Sarkozy has been implicated in a series of corruption cases, culminating with revelations in the press this month that he allegedly attempted to pervert the course of justice — information reportedly gleaned from excerpts of tapped phone conversations with his lawyer.

"Who handed over these documents when no lawyer has access to the procedure? The only people who hold (the documents) are judges or policemen…Are they above laws and judicial secrecy?" he asked.

The former president slammed the tapping of his phones by judges, compating them to the Stasi, the old East German secret police.

"These days, anyone who calls me should know that they will be listened to," he wrote. "This is not an excerpt from the wonderful film The Lives of Others about East Germany and the activities of the Stasi.

"It is not the actions of a dictator somewhere in the world at his opponents place. This is France, " is moved Nicolas Sarkozy.

The former president had been left fighting for his political life but it was the former president's lawyer who was the first to mount a fightback in the phone-tap scandal on Thursday.

Sarkozy's hopes of winning the 2017 presidential election are widely seen as having been seriously compromised, if not wrecked, by the publication of details of secret conversations between him and his lawyer, Thierry Herzog.

Excerpts published by news website Mediapart appear to implicate Sarkozy and Herzog in an attempt to pervert the course of justice in connection with a series of overlapping corruption investigations.

Herzog insisted Thursday that the "truncated" transcripts provided no evidence of wrongdoing and said he would file a legal complaint over the leaks, which, he suggested, could have been the work of current President Francois Hollande.

"I will be asking the prosecutor of the republic, via a formal complaint, to order an investigation aimed at identifying the authors of these violations of judicial secrecy," Herzog said.

"I think he should be able to find them very easily."

Mediapart's report followed similar but less detailed revelations in Le Monde. Herzog said it was no coincidence that Mediapart's founder and Hollande shared a lawyer, or that the president had received the two Le Monde journalists following publication of their report.

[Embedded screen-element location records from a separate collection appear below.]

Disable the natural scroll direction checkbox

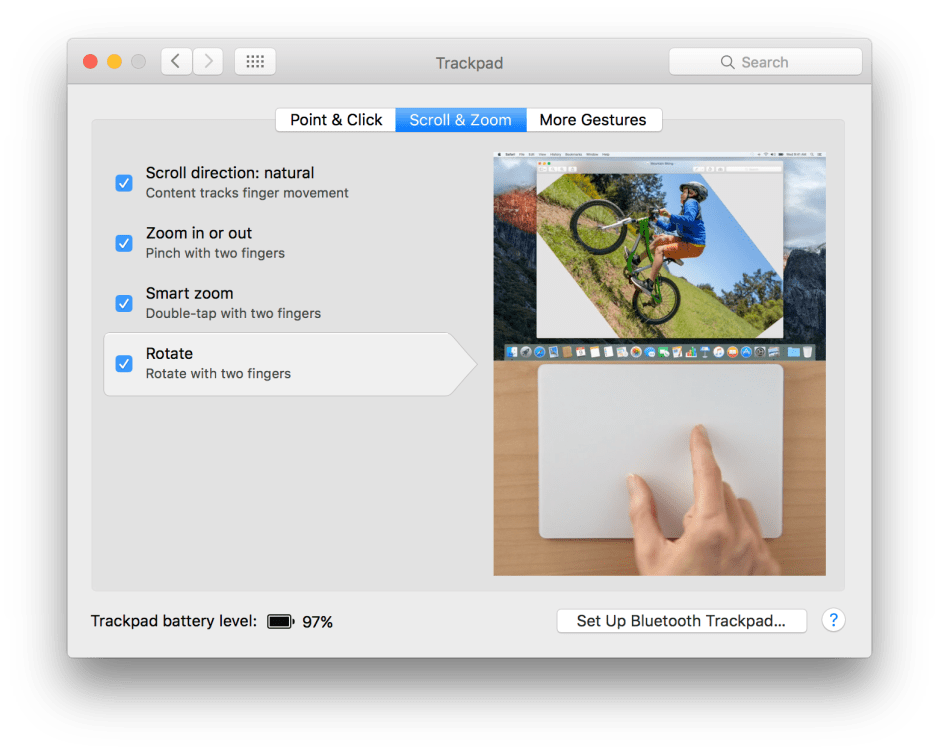click(124, 183)
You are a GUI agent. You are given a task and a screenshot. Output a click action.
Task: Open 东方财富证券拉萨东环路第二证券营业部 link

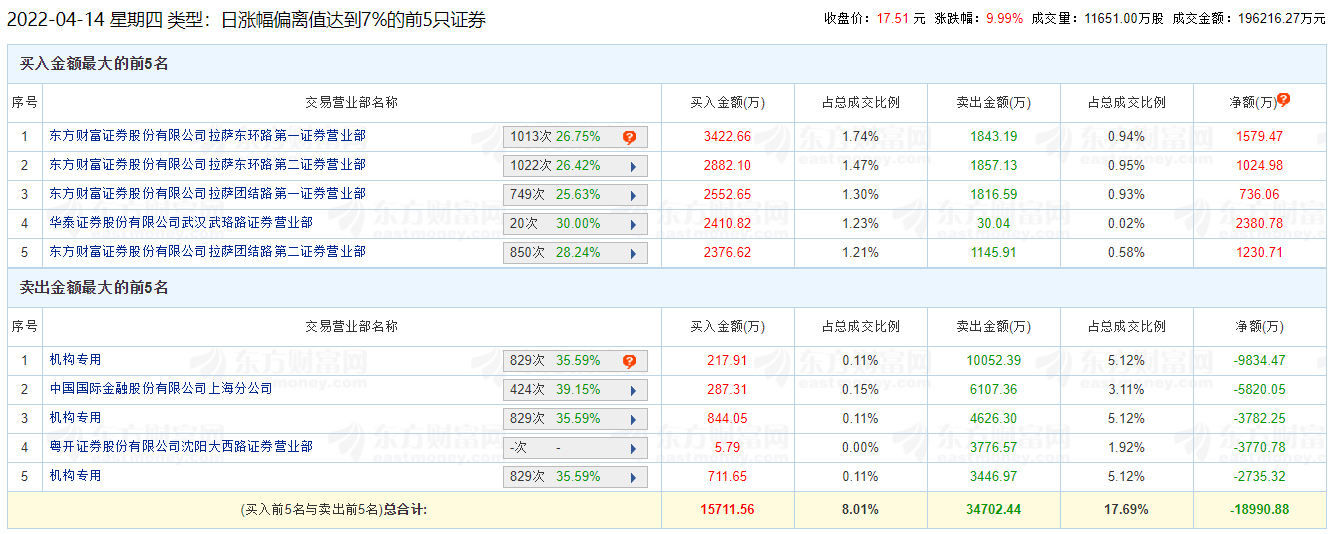click(208, 164)
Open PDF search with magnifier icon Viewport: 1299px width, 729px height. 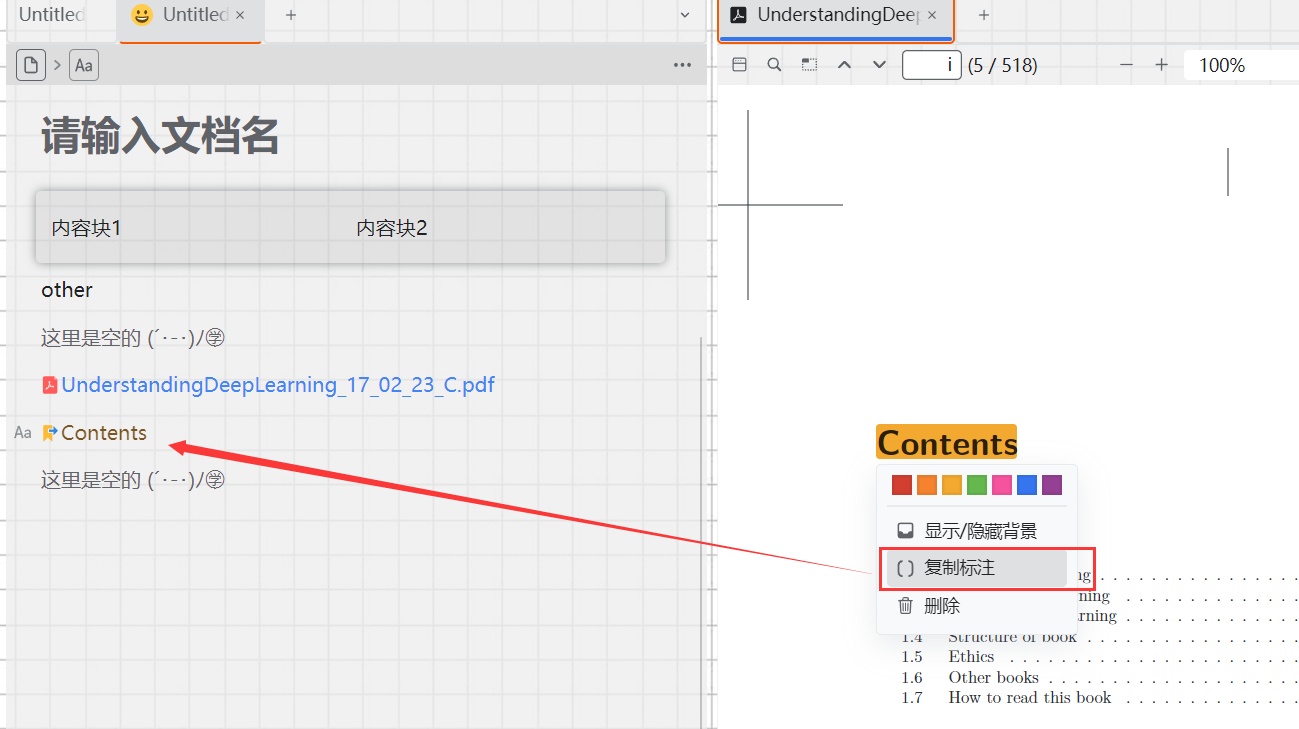(x=774, y=65)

"The facts would seem to speak for themselves," Herzog said.

A serious crime 

The recorded conversations suggest Sarkozy, 59, got a friendly judge to try to influence the outcome of legal deliberations in one of France's highest courts; had a mole in a senior position who tipped him off about a planned police raid on his offices; and was contemptuous of the judges investigating him – Herzog describing them as "bastards" in one conversation.

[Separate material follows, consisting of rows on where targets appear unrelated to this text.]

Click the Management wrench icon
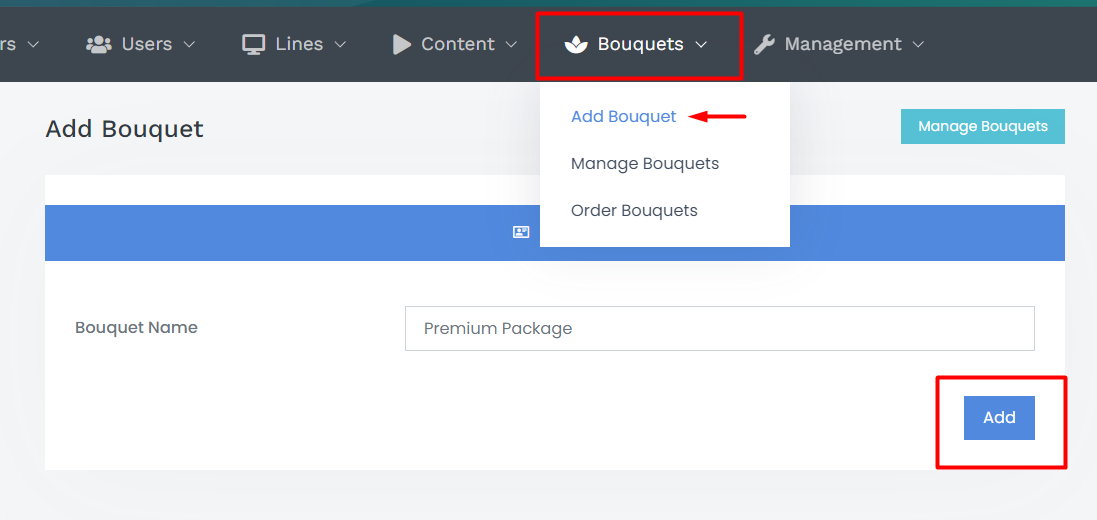Viewport: 1097px width, 520px height. click(764, 45)

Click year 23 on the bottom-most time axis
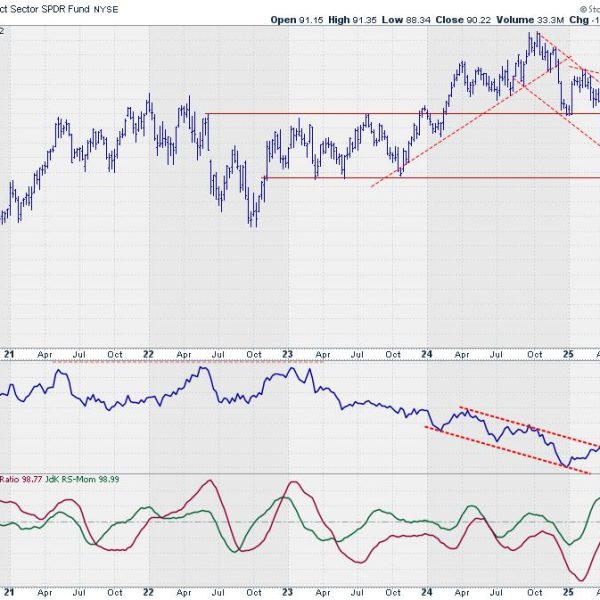[288, 591]
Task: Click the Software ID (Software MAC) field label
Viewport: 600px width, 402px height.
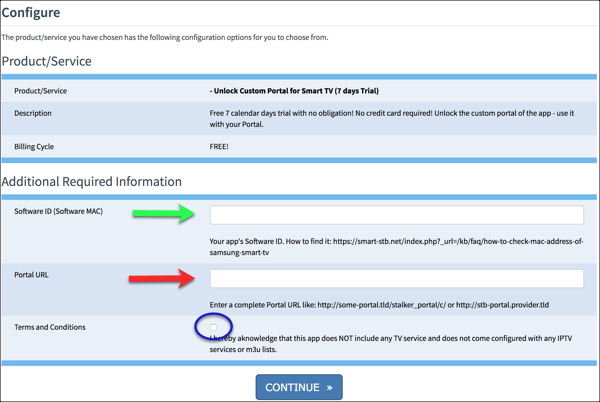Action: point(58,211)
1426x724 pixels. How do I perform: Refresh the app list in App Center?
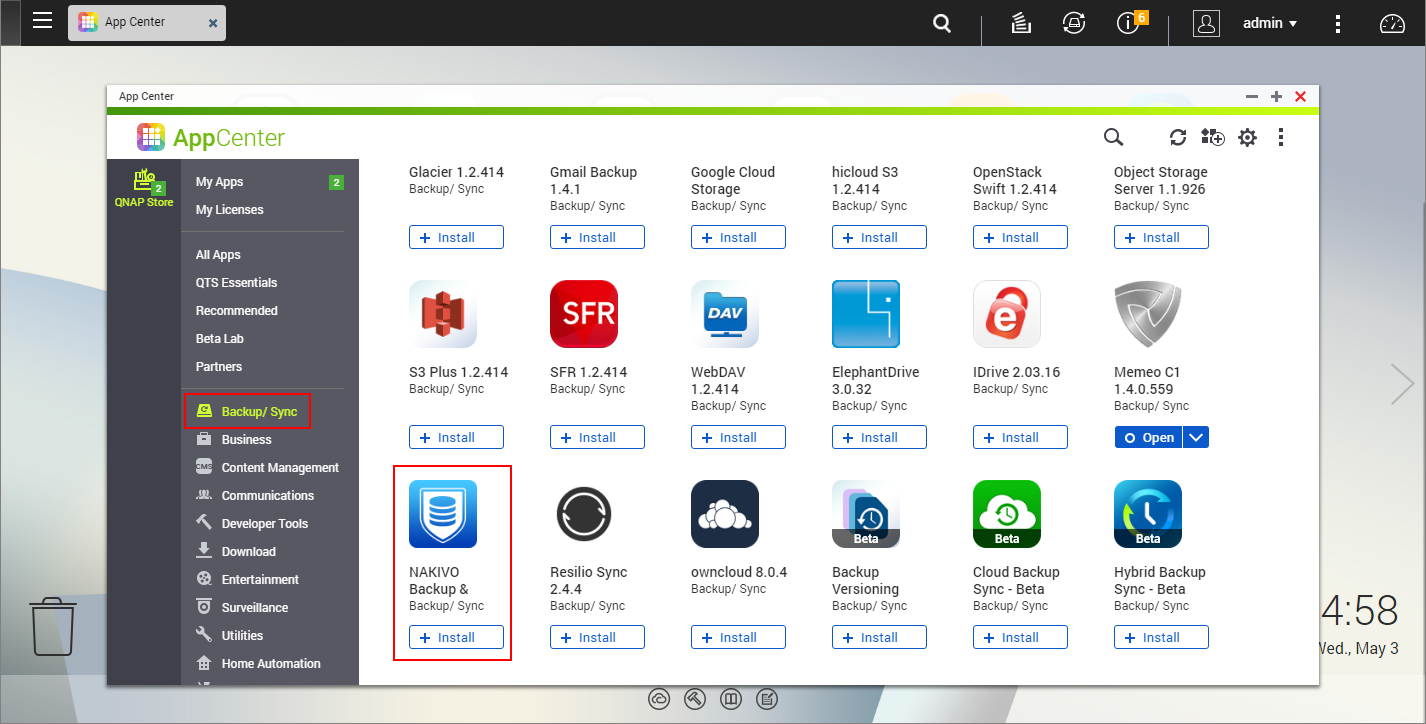point(1178,137)
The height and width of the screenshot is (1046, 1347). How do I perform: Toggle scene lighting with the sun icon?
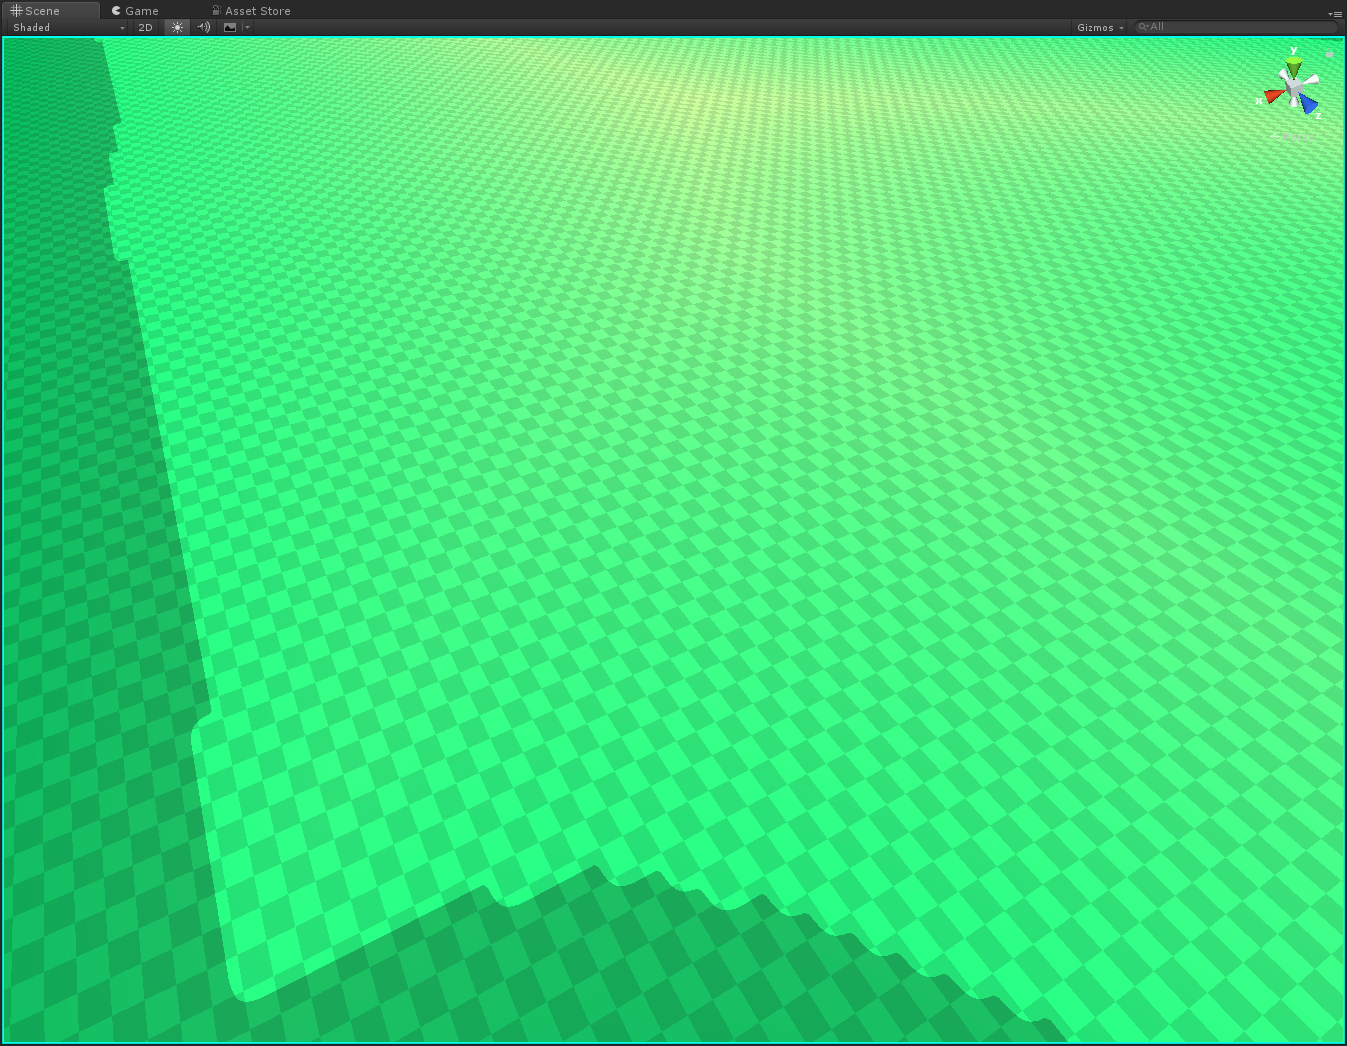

Such interference in the judicial process is regarded as "influence peddling" in French law and carries a maximum prison sentence of 10 years.

But there are also misgivings within the legal establishment about how the evidence against Sarkozy emerged.

A delegation of lawyers visited Hollande Thursday to express concern over an advocate-client conversation being recorded without any prior evidence of prima facie wrongdoing by the lawyer.

Herzog meanwhile denied that his "bastards" comment was incriminating.

"You should not read too much into a private conversation where I allow myself to let go a little," he said. "Have you never said things on the phone that go beyond what you actually think?"

Sarkozy is not currently charged with any offence in any of the various investigations, which are all linked to his election campaigns and their financing.